I’m seeing more agent projects move beyond model safety and toward runtime controls for actions, tool calls, identity, and isolation.
We’re hosting a free online discussion on this topic with Imran Siddique, maintainer of Microsoft’s open source Agent Governance Toolkit.
I’d love to hear how others here are thinking about agent runtime governance, especially in open source stacks.
Event link in case it is useful: Building Governed AI Agents: Microsoft Agent Governance Toolkit, Thu, May 7, 2026, 7:00 PM | Meetup
The thing that bit me hardest is the gap between SDK-level deny semantics and protocol-level enforcement. SDK deny lists for MCP tools turn out to be soft boundaries — the model still discovers the tool from the subprocess and invokes it anyway, even when the tool name is explicitly listed as disallowed. The only reliable approach was physical exclusion: the MCP server isn’t part of the agent’s option set at all, so the tool genuinely isn’t there.

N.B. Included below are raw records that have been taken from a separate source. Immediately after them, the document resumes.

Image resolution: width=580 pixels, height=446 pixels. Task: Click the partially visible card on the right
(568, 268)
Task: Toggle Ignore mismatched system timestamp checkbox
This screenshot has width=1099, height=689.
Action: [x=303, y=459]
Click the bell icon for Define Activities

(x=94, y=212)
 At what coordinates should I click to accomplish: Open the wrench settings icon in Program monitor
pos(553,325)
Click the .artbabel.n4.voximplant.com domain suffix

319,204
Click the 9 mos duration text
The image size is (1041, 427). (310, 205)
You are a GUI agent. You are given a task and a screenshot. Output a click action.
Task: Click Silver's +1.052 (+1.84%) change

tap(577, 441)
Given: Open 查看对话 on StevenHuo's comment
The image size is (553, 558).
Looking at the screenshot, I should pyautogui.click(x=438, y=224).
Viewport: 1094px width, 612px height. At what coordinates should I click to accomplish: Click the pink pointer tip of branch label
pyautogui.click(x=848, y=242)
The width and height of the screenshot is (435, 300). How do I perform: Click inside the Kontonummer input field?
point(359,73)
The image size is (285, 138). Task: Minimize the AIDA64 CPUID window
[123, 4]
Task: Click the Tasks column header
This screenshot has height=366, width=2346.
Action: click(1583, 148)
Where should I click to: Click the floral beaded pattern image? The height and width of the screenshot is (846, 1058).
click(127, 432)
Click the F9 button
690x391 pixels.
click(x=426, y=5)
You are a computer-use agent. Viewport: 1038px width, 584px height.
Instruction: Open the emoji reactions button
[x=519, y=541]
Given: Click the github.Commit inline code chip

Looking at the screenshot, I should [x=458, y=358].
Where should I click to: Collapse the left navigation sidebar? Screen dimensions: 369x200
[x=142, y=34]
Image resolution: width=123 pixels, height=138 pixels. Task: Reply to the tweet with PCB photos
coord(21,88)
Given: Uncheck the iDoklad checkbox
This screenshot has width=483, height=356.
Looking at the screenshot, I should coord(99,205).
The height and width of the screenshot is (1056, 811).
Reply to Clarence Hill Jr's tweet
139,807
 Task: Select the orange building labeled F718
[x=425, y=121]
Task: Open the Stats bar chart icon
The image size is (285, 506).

The other thing worth governing for is hallucinated success — agent claims it called a tool, actually skipped it, output looks plausible. Most runtime governance I see focuses on “did you allow this action,” but the symmetric problem is “did the action you allowed actually happen.” Worth asking whether the Microsoft toolkit handles tool-call attestation, because that side of trust boundaries tends to get neglected.
I agree with the point about SDK level deny lists being too soft.
For agent systems, I think policy needs to be enforced at the runtime boundary, not inside the prompt and not only inside the model SDK.
The model should never be the authority on whether an action is allowed.
A practical setup is:
-
Every tool has an explicit capability definition.
-
Every agent or worker has a scoped permission set.
-
The runtime checks each requested action before execution.
-
The tool layer refuses calls that are outside policy, even if the model asks for them.
-
Tool results are logged with request, caller, input, output, status, and trace id.
-
Success claims are verified against actual tool execution records.
The second point matters a lot. It is not enough to ask, “Was this action allowed?”
You also need to ask, “Did the action actually happen?”
A model can claim it called a tool, skipped a step, or completed a task. The runtime should verify that against the execution trace.
So my rule is:
Prompts can guide behavior, but runtime policy must enforce behavior.
The trust boundary belongs around tools, state mutation, credentials, external actions, and persistent memory writes.